◆ Task requirements:
Reproduce the following records line for line, without changing anything.

◆ Data to process:
=-=-=
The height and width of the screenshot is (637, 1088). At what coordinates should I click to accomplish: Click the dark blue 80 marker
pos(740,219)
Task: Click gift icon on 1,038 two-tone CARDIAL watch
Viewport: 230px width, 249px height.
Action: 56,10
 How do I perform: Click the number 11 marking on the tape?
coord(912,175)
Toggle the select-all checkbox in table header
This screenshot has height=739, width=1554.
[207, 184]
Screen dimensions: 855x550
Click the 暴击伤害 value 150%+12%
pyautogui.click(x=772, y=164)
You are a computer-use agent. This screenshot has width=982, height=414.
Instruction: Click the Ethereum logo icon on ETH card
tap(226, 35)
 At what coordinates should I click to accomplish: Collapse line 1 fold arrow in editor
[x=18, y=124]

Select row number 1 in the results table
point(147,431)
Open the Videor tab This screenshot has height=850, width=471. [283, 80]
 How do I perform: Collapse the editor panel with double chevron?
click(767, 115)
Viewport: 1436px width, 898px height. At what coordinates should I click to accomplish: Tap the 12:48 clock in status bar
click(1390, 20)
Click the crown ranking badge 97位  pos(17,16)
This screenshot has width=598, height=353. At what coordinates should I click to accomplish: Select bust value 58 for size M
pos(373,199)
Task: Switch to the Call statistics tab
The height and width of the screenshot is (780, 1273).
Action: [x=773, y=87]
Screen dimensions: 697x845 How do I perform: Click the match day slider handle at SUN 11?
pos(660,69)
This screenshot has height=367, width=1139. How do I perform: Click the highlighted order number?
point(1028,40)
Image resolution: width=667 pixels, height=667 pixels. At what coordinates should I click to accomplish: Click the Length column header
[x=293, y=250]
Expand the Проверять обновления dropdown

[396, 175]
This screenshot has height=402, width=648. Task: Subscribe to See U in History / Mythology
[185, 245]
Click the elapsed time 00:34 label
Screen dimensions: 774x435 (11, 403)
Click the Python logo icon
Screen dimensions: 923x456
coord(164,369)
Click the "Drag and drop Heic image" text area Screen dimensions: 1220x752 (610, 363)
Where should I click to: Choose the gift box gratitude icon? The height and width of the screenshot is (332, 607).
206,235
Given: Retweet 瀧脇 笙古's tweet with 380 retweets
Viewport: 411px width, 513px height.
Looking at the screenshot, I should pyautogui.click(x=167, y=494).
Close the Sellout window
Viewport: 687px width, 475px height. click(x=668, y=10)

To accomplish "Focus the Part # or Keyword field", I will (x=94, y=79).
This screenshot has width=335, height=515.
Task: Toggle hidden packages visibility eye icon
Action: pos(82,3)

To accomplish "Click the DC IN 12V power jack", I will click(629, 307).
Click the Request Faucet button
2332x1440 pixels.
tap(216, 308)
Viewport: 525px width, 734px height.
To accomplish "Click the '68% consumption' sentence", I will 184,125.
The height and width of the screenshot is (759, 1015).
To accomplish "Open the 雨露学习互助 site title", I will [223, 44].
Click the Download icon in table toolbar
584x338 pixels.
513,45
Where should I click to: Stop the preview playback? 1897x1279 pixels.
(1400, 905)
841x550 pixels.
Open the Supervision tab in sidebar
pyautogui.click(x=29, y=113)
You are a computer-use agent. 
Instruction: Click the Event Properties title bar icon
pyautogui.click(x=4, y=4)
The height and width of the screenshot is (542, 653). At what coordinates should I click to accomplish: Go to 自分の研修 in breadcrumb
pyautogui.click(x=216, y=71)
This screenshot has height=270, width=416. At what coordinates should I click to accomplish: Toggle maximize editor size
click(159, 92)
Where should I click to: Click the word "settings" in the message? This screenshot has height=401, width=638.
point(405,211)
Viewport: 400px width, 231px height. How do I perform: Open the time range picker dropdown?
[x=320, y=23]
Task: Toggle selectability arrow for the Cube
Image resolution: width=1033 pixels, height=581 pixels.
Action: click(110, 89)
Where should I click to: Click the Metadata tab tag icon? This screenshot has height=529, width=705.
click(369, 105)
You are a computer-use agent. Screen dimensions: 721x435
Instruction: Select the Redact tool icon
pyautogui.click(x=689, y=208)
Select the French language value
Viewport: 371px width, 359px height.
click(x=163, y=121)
=-=-=
◆ Problem solution:
The height and width of the screenshot is (637, 1088). At what coordinates should I click to accomplish: Click the dark blue 80 marker
pos(740,219)
Task: Click gift icon on 1,038 two-tone CARDIAL watch
Viewport: 230px width, 249px height.
Action: 56,10
 How do I perform: Click the number 11 marking on the tape?
coord(912,175)
Toggle the select-all checkbox in table header
This screenshot has height=739, width=1554.
[207, 184]
Screen dimensions: 855x550
Click the 暴击伤害 value 150%+12%
pyautogui.click(x=772, y=164)
You are a computer-use agent. This screenshot has width=982, height=414.
Instruction: Click the Ethereum logo icon on ETH card
tap(226, 35)
 At what coordinates should I click to accomplish: Collapse line 1 fold arrow in editor
[x=18, y=124]

Select row number 1 in the results table
point(147,431)
Open the Videor tab This screenshot has height=850, width=471. [283, 80]
 How do I perform: Collapse the editor panel with double chevron?
click(767, 115)
Viewport: 1436px width, 898px height. At what coordinates should I click to accomplish: Tap the 12:48 clock in status bar
click(1390, 20)
Click the crown ranking badge 97位  pos(17,16)
This screenshot has width=598, height=353. At what coordinates should I click to accomplish: Select bust value 58 for size M
pos(373,199)
Task: Switch to the Call statistics tab
The height and width of the screenshot is (780, 1273).
Action: [x=773, y=87]
Screen dimensions: 697x845 How do I perform: Click the match day slider handle at SUN 11?
pos(660,69)
This screenshot has height=367, width=1139. How do I perform: Click the highlighted order number?
point(1028,40)
Image resolution: width=667 pixels, height=667 pixels. At what coordinates should I click to accomplish: Click the Length column header
[x=293, y=250]
Expand the Проверять обновления dropdown

[396, 175]
This screenshot has height=402, width=648. Task: Subscribe to See U in History / Mythology
[185, 245]
Click the elapsed time 00:34 label
Screen dimensions: 774x435 (11, 403)
Click the Python logo icon
Screen dimensions: 923x456
coord(164,369)
Click the "Drag and drop Heic image" text area Screen dimensions: 1220x752 (610, 363)
Where should I click to: Choose the gift box gratitude icon? The height and width of the screenshot is (332, 607).
206,235
Given: Retweet 瀧脇 笙古's tweet with 380 retweets
Viewport: 411px width, 513px height.
Looking at the screenshot, I should pyautogui.click(x=167, y=494).
Close the Sellout window
Viewport: 687px width, 475px height. click(x=668, y=10)

To accomplish "Focus the Part # or Keyword field", I will (x=94, y=79).
This screenshot has width=335, height=515.
Task: Toggle hidden packages visibility eye icon
Action: pos(82,3)

To accomplish "Click the DC IN 12V power jack", I will click(629, 307).
Click the Request Faucet button
2332x1440 pixels.
tap(216, 308)
Viewport: 525px width, 734px height.
To accomplish "Click the '68% consumption' sentence", I will 184,125.
The height and width of the screenshot is (759, 1015).
To accomplish "Open the 雨露学习互助 site title", I will [223, 44].
Click the Download icon in table toolbar
584x338 pixels.
513,45
Where should I click to: Stop the preview playback? 1897x1279 pixels.
(1400, 905)
841x550 pixels.
Open the Supervision tab in sidebar
pyautogui.click(x=29, y=113)
You are a computer-use agent. 
Instruction: Click the Event Properties title bar icon
pyautogui.click(x=4, y=4)
The height and width of the screenshot is (542, 653). At what coordinates should I click to accomplish: Go to 自分の研修 in breadcrumb
pyautogui.click(x=216, y=71)
This screenshot has height=270, width=416. At what coordinates should I click to accomplish: Toggle maximize editor size
click(159, 92)
Where should I click to: Click the word "settings" in the message? This screenshot has height=401, width=638.
point(405,211)
Viewport: 400px width, 231px height. How do I perform: Open the time range picker dropdown?
[x=320, y=23]
Task: Toggle selectability arrow for the Cube
Image resolution: width=1033 pixels, height=581 pixels.
Action: click(110, 89)
Where should I click to: Click the Metadata tab tag icon? This screenshot has height=529, width=705.
click(369, 105)
You are a computer-use agent. Screen dimensions: 721x435
Instruction: Select the Redact tool icon
pyautogui.click(x=689, y=208)
Select the French language value
Viewport: 371px width, 359px height.
click(x=163, y=121)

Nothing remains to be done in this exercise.